Inside the Home, hail punched through the windows room by room—the kitchen, the dining room, the classroom, the front parlor, the music room, the Cong—and yanked their curtains out through shattered panes, making them dance.

Wind rampaged through the halls of Wellwood House, ripping the six portraits of Dr. Wellwood from their walls and tearing them to canvas shreds and gilded splinters.

The wind peeled the roof off the Smoke Shack in a roll and tossed it against the Barn, then sent its two-by-fours cartwheeling into the madly dancing trees. One long spear of lumber whipped end over end across the backyard and sliced into the windows of Miss Wellwood’s office, letting in a battering ram of rain that tore all her paperwork to tatters. Her grandfather clock disappeared in seconds, thrown into the corner, where it collapsed into cogs.

The storm crashed through the rooms, unstoppable, inescapable, attacking the house in a fury. It found Diane’s office and turned her files to pulp. It tore down the chandelier in the front hall.

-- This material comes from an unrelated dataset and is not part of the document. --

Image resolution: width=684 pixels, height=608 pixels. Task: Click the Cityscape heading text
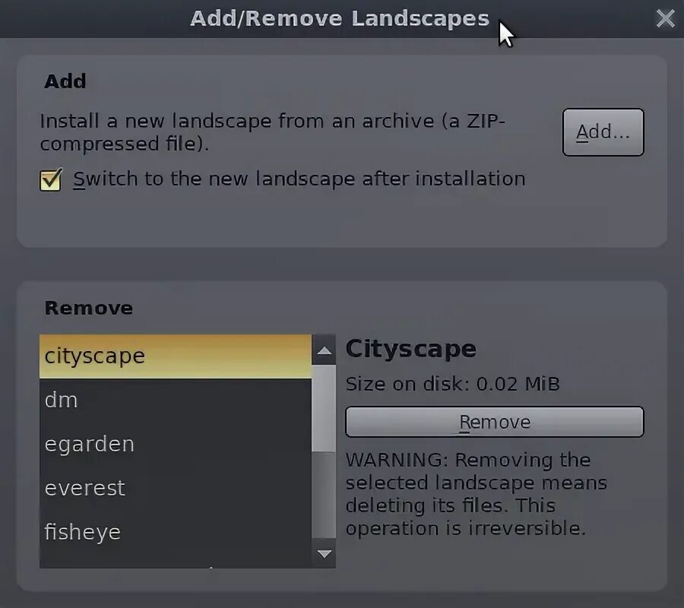pyautogui.click(x=410, y=349)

It dragged parked station wagons and vans backward down driveways. Johnboats were lifted from the river and thrown upside down into yards. It stripped telephone and power lines from their poles, leaving them sparking, and lashing asphalt. It picked up a red-and-white Coca-Cola vending machine from the Gas-Go and spiked it down hard by the highway. It nudged a house from its foundations and shoved it halfway across the road.

On the porch of Wellwood House fragile human bodies held on to one another, pressing themselves close to the ground. Inside, girls clung to the carpets, clutched doorjambs, hugged walls, tried not to be sucked away. The wind screamed around corners and Miss Wellwood lifted her head and keened like a mother losing her child as her father’s Home came apart around her.

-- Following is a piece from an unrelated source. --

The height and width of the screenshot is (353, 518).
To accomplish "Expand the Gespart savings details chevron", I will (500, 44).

The storm seized the porch roof and strained. Nails screeched from wet wood as the roof slewed sideways in an explosion of shingles and lumber, falling forward in a ragged arc, riding its broken columns down in a twisting descent until it sliced into Miss Wellwood’s station wagon like an executioner’s blade. Then it sloughed to one side and crushed Nurse Kent’s VW Bug.

Fern felt her chest fill with ash. Had Holly gotten out? Was she in the Bug? Had Zinnia? She reached for the door handle but a falling palmetto made the ground shake and she yanked her hand away. Somewhere in the storm she thought she heard a dog barking madly. This was too much. It was too strong. She wanted to take it back. How did she make it stop?

The high-pitched drumming of hail on metal slowed, replaced by the lower notes of clattering rain, and the howl dropped its volume to a simple scream.

NOK-NOK

Someone knocked on the window beside Fern. She jumped, pressing herself to the other side of the back seat. Someone was bent over outside, peering through the glass, squinting against the rain, wet strands of hair blowing across her face.

It was Miss Parcae.

She could see Fern.

They faced each other through the glass and Fern understood.

Everything had a price. The witch had come for hers.